Allora bisogna dire con grande chiarezza che, se la Corte suprema d’Israele ha ritenuto legittima la presenza nella Knesset di una lista che rappresenta la minoranza araba, è del tutto legittimo che tale lista possa partecipare, se richiesta, alla formazione di una maggioranza parlamentare.
Chi oppone ragioni di principio a questa possibilità sembra dimenticare che uno dei maggiori vanti dello Stato d’Israele è quello di essere l’unico Stato democratico del Medio Oriente, dove i cittadini di tutte le etnie hanno pari diritti civili e politici.

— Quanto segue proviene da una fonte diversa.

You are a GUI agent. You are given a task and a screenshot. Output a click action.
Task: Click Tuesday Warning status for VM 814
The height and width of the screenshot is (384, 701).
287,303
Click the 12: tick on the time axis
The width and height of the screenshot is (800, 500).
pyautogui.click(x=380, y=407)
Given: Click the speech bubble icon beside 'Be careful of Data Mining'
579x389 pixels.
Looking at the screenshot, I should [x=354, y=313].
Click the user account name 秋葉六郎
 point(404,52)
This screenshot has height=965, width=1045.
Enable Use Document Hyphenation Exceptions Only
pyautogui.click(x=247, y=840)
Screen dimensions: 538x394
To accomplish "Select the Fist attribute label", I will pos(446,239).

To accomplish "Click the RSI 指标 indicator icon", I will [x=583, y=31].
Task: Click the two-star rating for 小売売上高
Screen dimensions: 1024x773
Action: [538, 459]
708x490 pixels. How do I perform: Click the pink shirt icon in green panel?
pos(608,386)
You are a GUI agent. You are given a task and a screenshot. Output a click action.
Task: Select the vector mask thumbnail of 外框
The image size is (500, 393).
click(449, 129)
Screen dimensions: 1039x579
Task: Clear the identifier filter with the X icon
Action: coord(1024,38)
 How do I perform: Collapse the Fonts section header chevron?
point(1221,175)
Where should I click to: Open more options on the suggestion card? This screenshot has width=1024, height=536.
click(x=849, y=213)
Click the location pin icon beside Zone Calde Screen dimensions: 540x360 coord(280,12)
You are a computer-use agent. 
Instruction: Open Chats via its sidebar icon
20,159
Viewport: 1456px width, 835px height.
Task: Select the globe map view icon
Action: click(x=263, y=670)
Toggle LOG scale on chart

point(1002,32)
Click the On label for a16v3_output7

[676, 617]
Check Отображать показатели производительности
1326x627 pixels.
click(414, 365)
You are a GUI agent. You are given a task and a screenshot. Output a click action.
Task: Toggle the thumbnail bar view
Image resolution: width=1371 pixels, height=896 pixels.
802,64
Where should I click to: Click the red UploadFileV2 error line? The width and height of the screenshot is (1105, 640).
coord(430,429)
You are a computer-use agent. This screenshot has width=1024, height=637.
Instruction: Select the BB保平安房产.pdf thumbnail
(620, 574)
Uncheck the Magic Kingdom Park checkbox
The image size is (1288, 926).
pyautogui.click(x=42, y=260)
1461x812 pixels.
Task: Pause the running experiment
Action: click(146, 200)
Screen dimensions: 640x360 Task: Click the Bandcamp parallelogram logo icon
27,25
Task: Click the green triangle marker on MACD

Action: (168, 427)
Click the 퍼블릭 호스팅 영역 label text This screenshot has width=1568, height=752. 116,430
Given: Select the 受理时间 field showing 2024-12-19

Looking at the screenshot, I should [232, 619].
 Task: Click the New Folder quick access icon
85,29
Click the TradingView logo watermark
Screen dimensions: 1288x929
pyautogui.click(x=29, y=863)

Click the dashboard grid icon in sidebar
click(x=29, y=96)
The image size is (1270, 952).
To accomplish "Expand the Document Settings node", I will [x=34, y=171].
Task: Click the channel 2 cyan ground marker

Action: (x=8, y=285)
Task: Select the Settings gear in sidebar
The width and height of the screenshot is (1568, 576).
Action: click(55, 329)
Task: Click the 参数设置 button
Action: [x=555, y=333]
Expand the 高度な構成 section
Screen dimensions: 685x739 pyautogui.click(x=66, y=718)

Rifiutare con motivazioni, ripeto, non legate a scelte politiche ma di tipo ideologico la formazione di un governo appoggiato dalla Lista Araba Unita significa venir meno a questo fondamentale principio.
A queste considerazioni di principio se ne aggiungono altre più strettamente politiche. Nelle voci che da destra si sono levate contro un qualsiasi ruolo della Lista Araba Unita nella formazione del governo uno degli argomenti è stato l’assimilazione dei partiti che fanno parte della Lista al terrorismo. In realtà la politica estremista che l’OLP conduce da tempo ha proprio l’obiettivo di spingere Israele a una reazione di tipo ugualmente estremista, il cui primo bersaglio sarebbero proprio gli arabi israeliani. Chiunque osservi la situazione senza passioni di parte si rende conto che questo sarebbe un gravissimo errore: gli arabi israeliani sono cittadini come gli altri a tutti gli effetti e hanno dato prova di essere integrati nello Stato, con tutte le riserve che sono proprie di tutte le minoranze nazionali, non solo in Israele ma anche in Italia e in altri Paesi europei. Sarebbe un errore molto grave cadere nella trappola tesa dall’OLP: significherebbe dare altri argomenti alla propaganda antiisraeliana e davvero non ce n’è proprio bisogno.